Numa sexta-feira chuvosa e após a saída de praticamente todos os alunos, fui abordada pelo professor Oswaldo, o de educação física. Ele me imprensou contra a parede dizendo que eu tinha uma dívida com ele e que havia chegado o momento de pagar.

Ele me empurrou pelo corredor abrindo a porta da pequena sala onde guardava os materiais esportivos e me jogou para dentro. Tentei fugir, mas ele me segurou pelos braços batendo minhas costas contra a parede. Apesar de alta, não tinha força para me defender e o pavor havia anestesiado todos os meus sentidos. Perdi a noção de raciocínio e de força. Não gritei, não chorei... acho até que esqueci como fazia para respirar. Com uma mão ele apertava firme o meu braço esquerdo enquanto abria o botão da calça. Pôs para fora o pênis e me obrigou a segurá-lo. Não pisquei, não reagi. Minha mão era um pedaço sem vida do meu corpo e eu não esboçava nenhum tipo de reação. Ele se empertigou e forçou a minha mão, espremendo-a, em movimentos repetidos.

- Vamos lá, Brisa. Cadê os seus coleguinhas para te defenderem agora? Sua irmã tem razão por não gostar de você. Você é uma menina muito sonsa e merece o castigo que vai receber. Não consegui esquecer a humilhação que passei por sua causa e vou te dar um presentinho para que você jamais esqueça de mim.

Ele cheirava mal e sua gargalhada reverberava nos meus ouvidos.
As primeiras lágrimas começaram a correr pelo meu rosto e eu comecei a recobrar a consciência, imaginando uma forma de me libertar do seu ataque brutal. Sabia que o membro dele estava em minhas mãos, mas momento algum parei para fita-lo. Lembro claramente que tive nojo da boca dele grudada em meu pescoço. Forçou-me para baixo exigindo que eu me ajoelhasse e nesse momento em que fechou os olhos se regozijando da minha fragilidade, tive o ímpeto de empurrá-lo para trás e sair correndo. Ele se embaraçou com as calças que lhe prendiam os joelhos e foi o tempo exato para que eu conseguisse destrancar a porta e correr desesperadamente a caminho do portão de saída. No meio do trajeto uma mão firme me capturou e eu só conseguia pensar que havia chegado o meu fim, que eu preferia morrer a tocar naquele maníaco mais uma vez. Gritei por socorro e fui abraçada pela diretora Ana, que me acalmava perguntando o que havia acontecido.

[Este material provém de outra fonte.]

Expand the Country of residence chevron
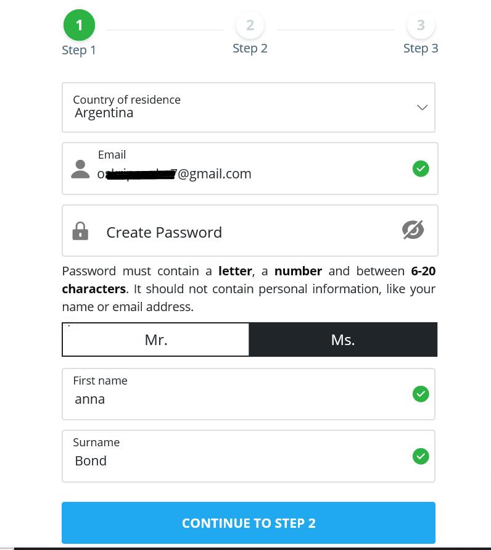 423,107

Senti muita vergonha, mas eu não precisei entrar nos detalhes do ocorrido já que segundos depois surgiu atrás de nós um Oswaldo transtornado e ainda terminando de arrumar suas vestimentas. Ela estava com uma tesoura grande na mão e mandou que ele parasse onde estava. Que caso ele se movesse, a polícia não encontraria nada mais do que um corpo para carregar e, surpreso, ele não reagiu. Mandou que eu fosse para a sala dela e ligasse para o 190. Não era o que eu queria fazer, mas ela não me deu outra opção. O trancou na mesma sala que ele havia me feito de refém e ao mesmo tempo que a polícia adentrava a escola, pude ver meus pais correndo na minha direção.

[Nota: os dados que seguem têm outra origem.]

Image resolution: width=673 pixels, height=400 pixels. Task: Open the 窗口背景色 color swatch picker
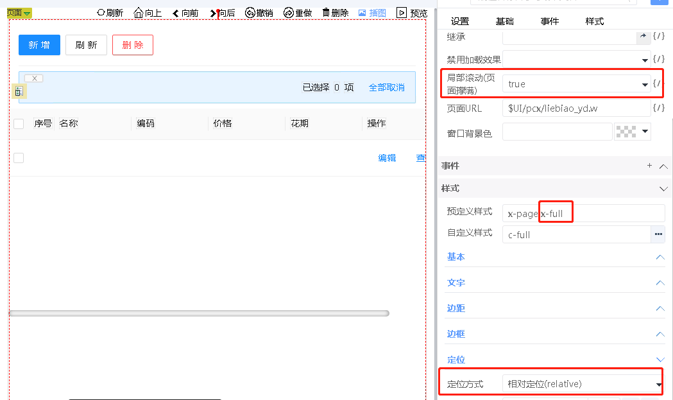click(x=632, y=132)
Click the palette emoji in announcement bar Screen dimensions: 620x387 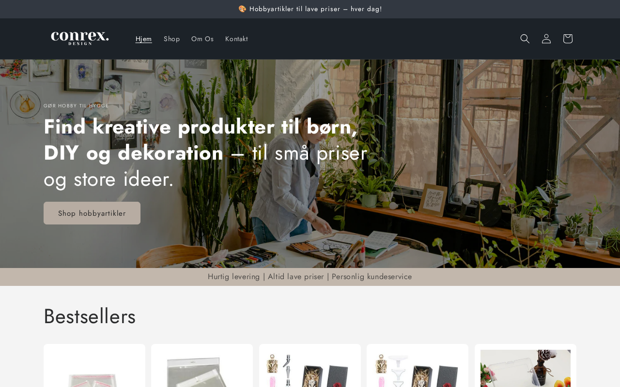242,9
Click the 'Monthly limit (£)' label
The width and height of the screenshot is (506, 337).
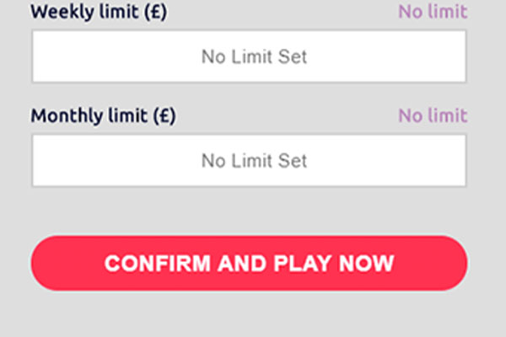[x=103, y=115]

Eu era menor de idade e eles precisavam estar cientes do ocorrido. Ao invés de expressar reações de pânico, eu os confortei dizendo que nada havia chegado a acontecer e consegui convencer a todos de que não havia necessidade de alarde. Fui encaminhada para fazer alguns constrangedores exames após o fatídico dia e acompanhada por psicólogos durante alguns meses. Oswaldo foi preso e aquele segredo ficou guardado entre nós _ eu, meus pais e a diretora Ana _ para sempre. Jamais tocaríamos naquele assunto novamente.

Minha dívida de gratidão com aquela mulher só aumentava.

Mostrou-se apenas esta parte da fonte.